Posted on: Tuesday, September 28, 2004

Google shares up 41% since Aug. 19

By Chris Gaither
Los Angeles Times

SAN FRANCISCO — The stock that struggled to get off the ground just five weeks ago now won't come back to earth.

Google Inc.'s shares have soared 41 percent since Aug. 19, when the Internet search titan held its hotly anticipated — and fiercely debated — initial public offering.

The price hit a record $124.10 in Nasdaq trading Friday before tumbling yesterday to close at $118.26 a share. It was only the third losing session in three weeks.

The stock's rapid climb is reminiscent of some of Silicon Valley's rocket-ship rides in the 1990s, but there's some disagreement over how thin the air is at Google's current height.

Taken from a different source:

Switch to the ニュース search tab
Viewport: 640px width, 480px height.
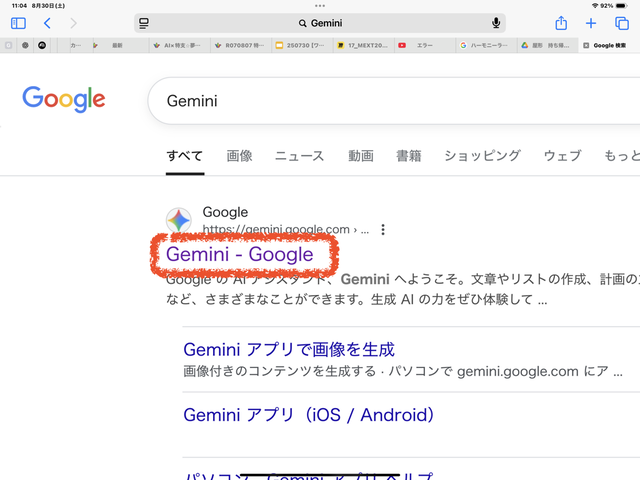coord(299,156)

"I wouldn't buy it or recommend it to anyone here," said Andrew Schroepfer, president of Tier1 Research, who added that he wouldn't pay a dime over $110 for Google shares.

But Quoc Do, the sort of small investor Google targeted in the IPO, said he had no plans to sell his nine shares.

"I expect it to be bumpy as more insiders start selling their shares, but in the long run I think it's going to do well," said Do, a software programmer from Los Angeles.

Investors such as Do who participated in Google's unorthodox auction have watched the value of their shares rise from the IPO price of $85. Even the holdings of people who bought at $100.34, the first trading day's closing price, have increased 19 percent.

Google now boasts a market capitalization of $32.5 billion. That's more than Honeywell International Inc. and just shy of McDonald's Corp. It's also a few billion dollars less than dot-com flameout Excite@Home was worth at its peak.

This from a stock most of Wall Street gleefully bashed in the weeks before the IPO.

So what gives?

The Mountain View, Calif.-based search provider hasn't made any major announcements. It hasn't done away with the practices that spooked many investors, including a two-tiered ownership structure and management's refusal to issue financial guidance.

Instead, Google seems to be riding a wave of good tidings toward Internet stocks in general. With the uncertainty of its unusual IPO in the past, there's a growing feeling that Google shares, which trade under the ticker symbol GOOG, will become a blue-chip holding for tech investors.

"Right now the people that own the stock see it as very much a core holding, akin to a Yahoo or an eBay," said Youssef Squali, a Jefferies & Co. analyst.

Internet stocks were just coming out of a seven-week funk when Google went public. Yahoo Inc., eBay Inc., Amazon.com Inc. and others had reported decent second-quarter profits, but their third-quarter and full-year forecasts disappointed investors.

Since then, other Internet stocks have climbed as steadily — although not as rapidly — as Google. Yahoo has gained 16 percent since Aug. 19. EBay has risen 12 percent. Amazon is up 6 percent. And search-engine provider Ask Jeeves Inc. has soared 27 percent.

The rise has been fueled by the hot Internet advertising market, analysts say. Online ads generated a record $2.37 billion in revenue during the second quarter, a 43 percent rise over the same period last year, according to a report released last week by the Interactive Advertising Bureau and Pricewaterhouse-Coopers. The previous peak was during the dot-com boom.